■ **Required work**
Exactly the lines below from the one with "Government (359, 105)" up to and including the one with "Finance (232, 621)" make up the answer, with nothing else added.

■ **Material for this task**
"""

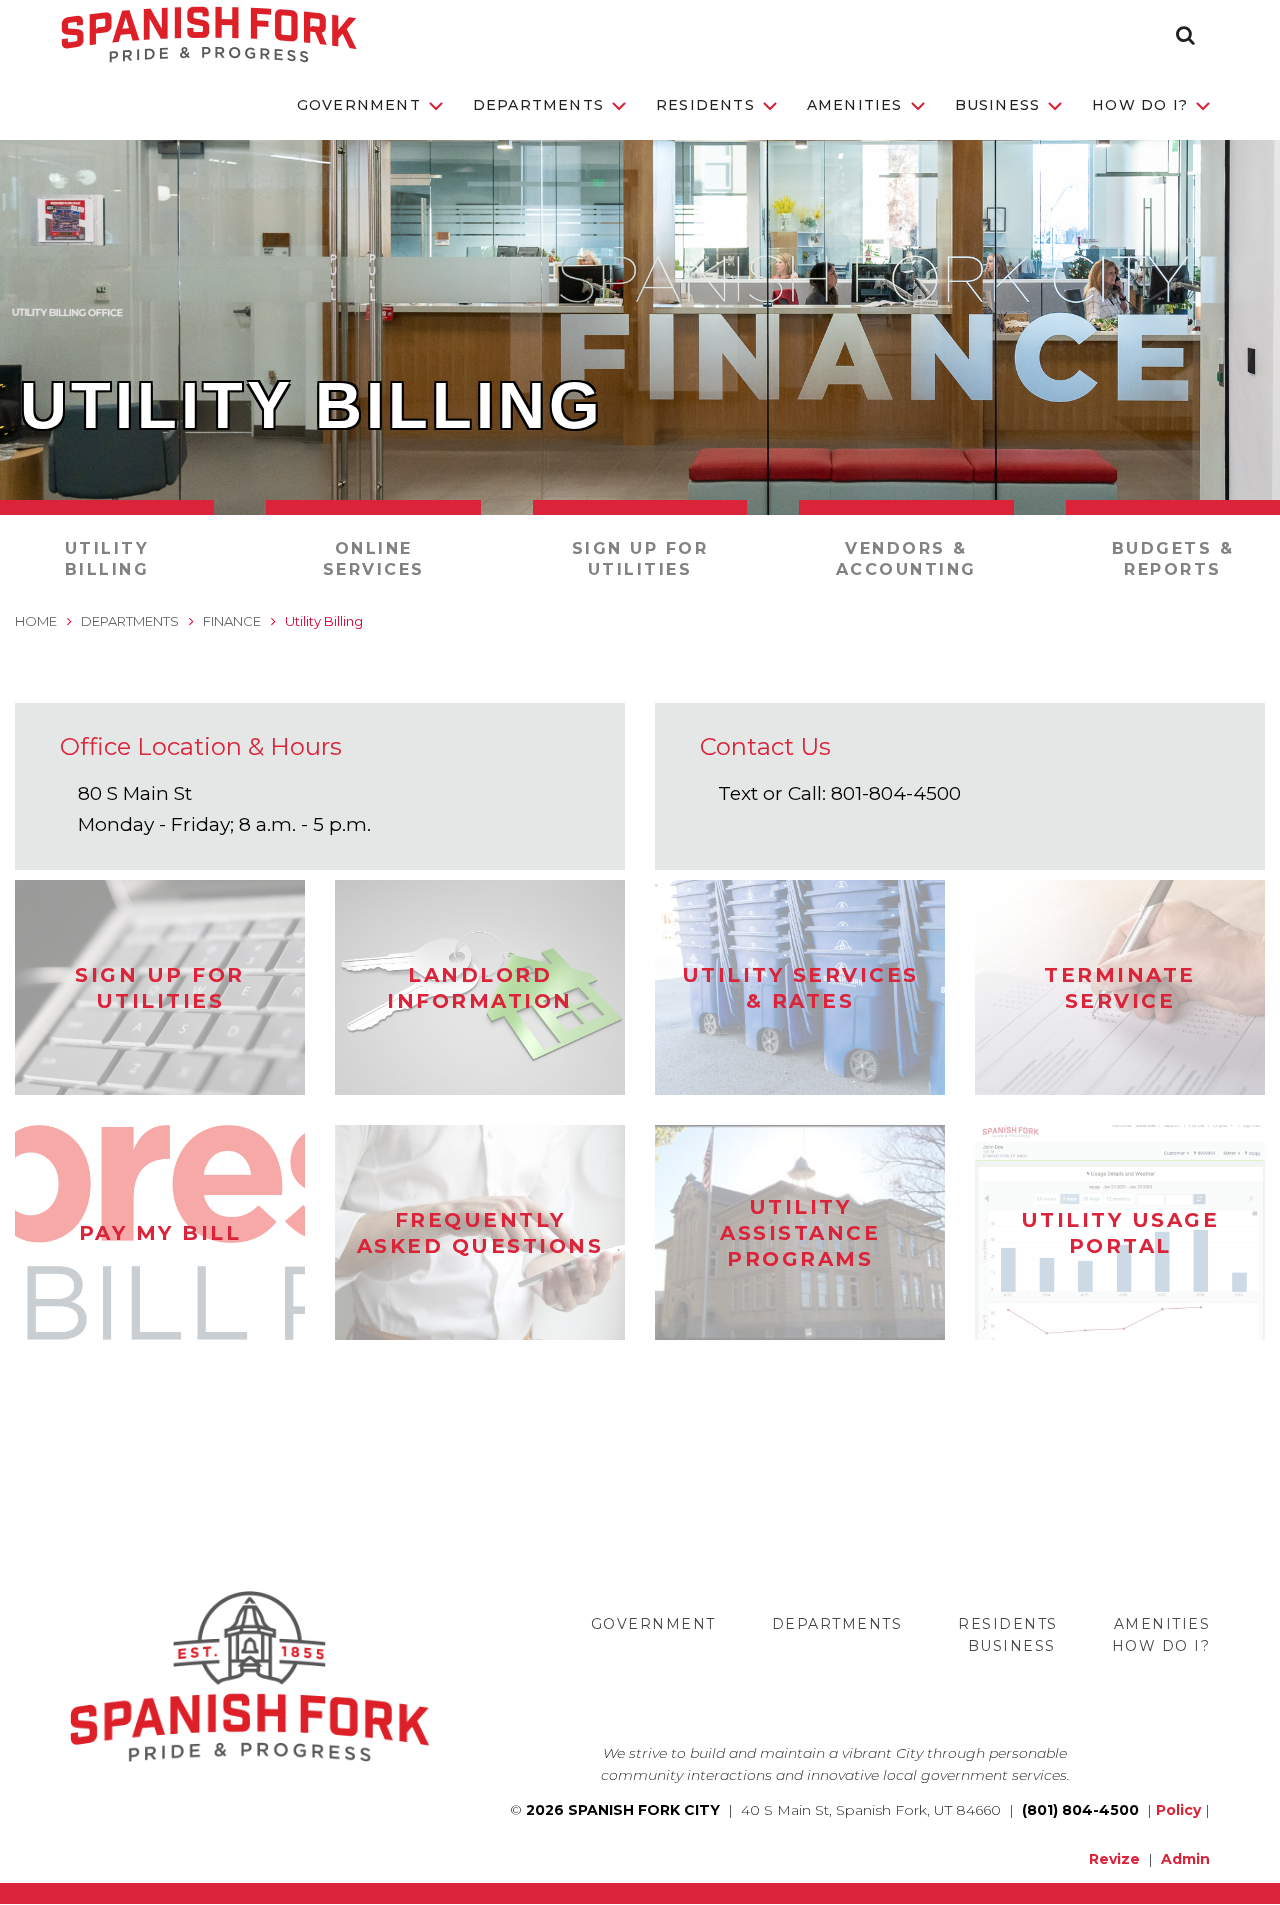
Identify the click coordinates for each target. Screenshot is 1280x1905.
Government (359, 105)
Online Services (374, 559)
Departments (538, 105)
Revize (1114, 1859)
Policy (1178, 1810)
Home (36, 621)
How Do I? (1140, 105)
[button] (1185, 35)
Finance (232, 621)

"""
"""

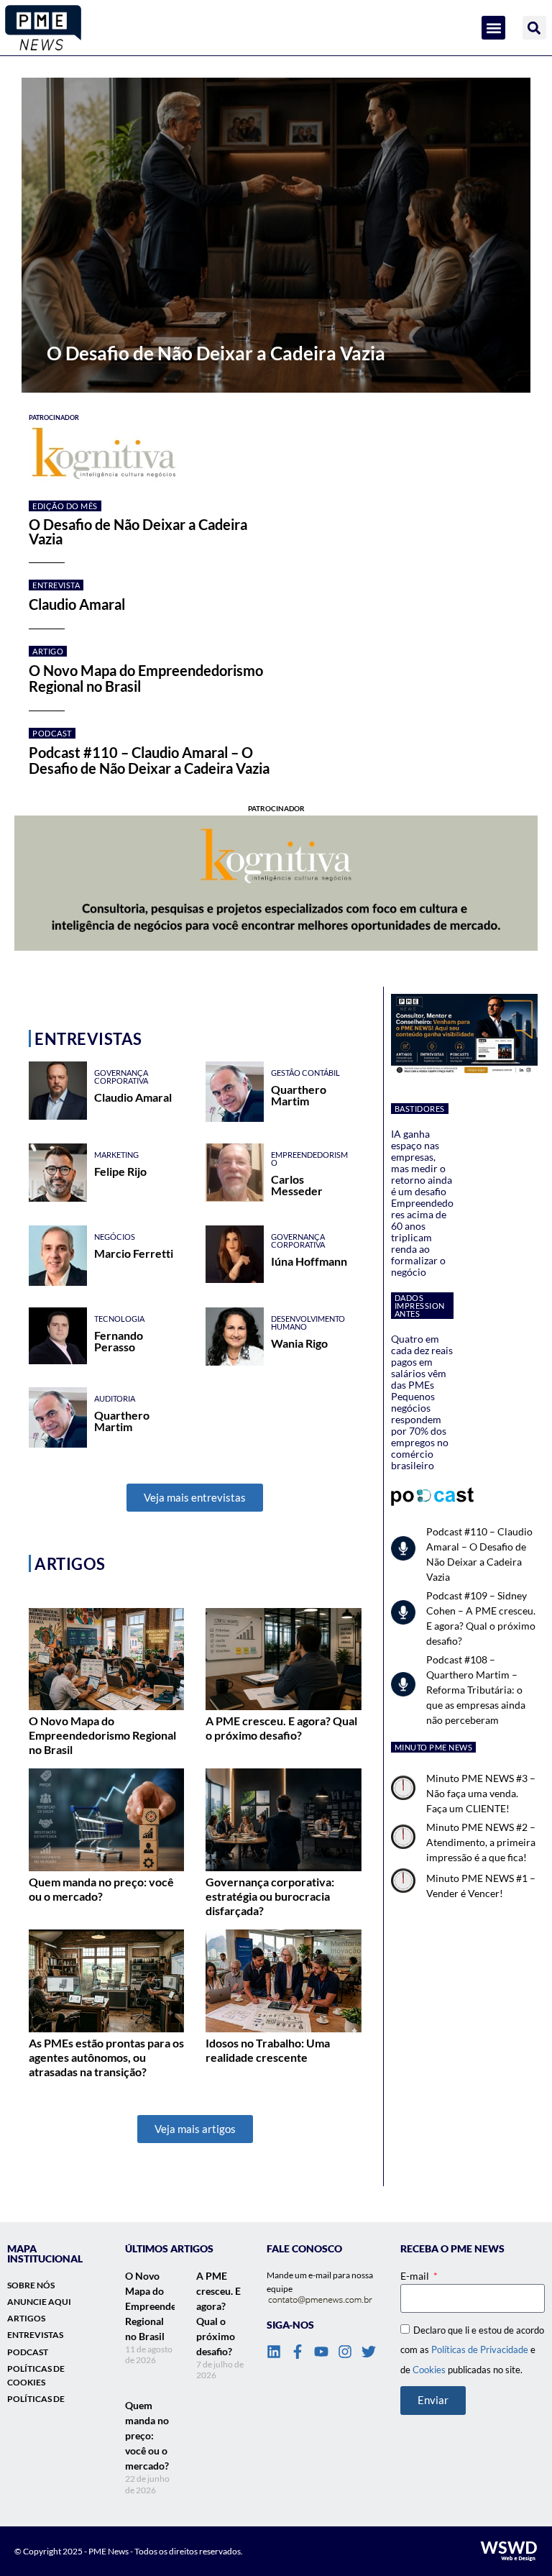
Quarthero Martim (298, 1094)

"""

■ **Answer area**
Government (359, 105)
Online Services (374, 559)
Departments (538, 105)
Revize (1114, 1859)
Policy (1178, 1810)
Home (36, 621)
How Do I? (1140, 105)
[button] (1185, 35)
Finance (232, 621)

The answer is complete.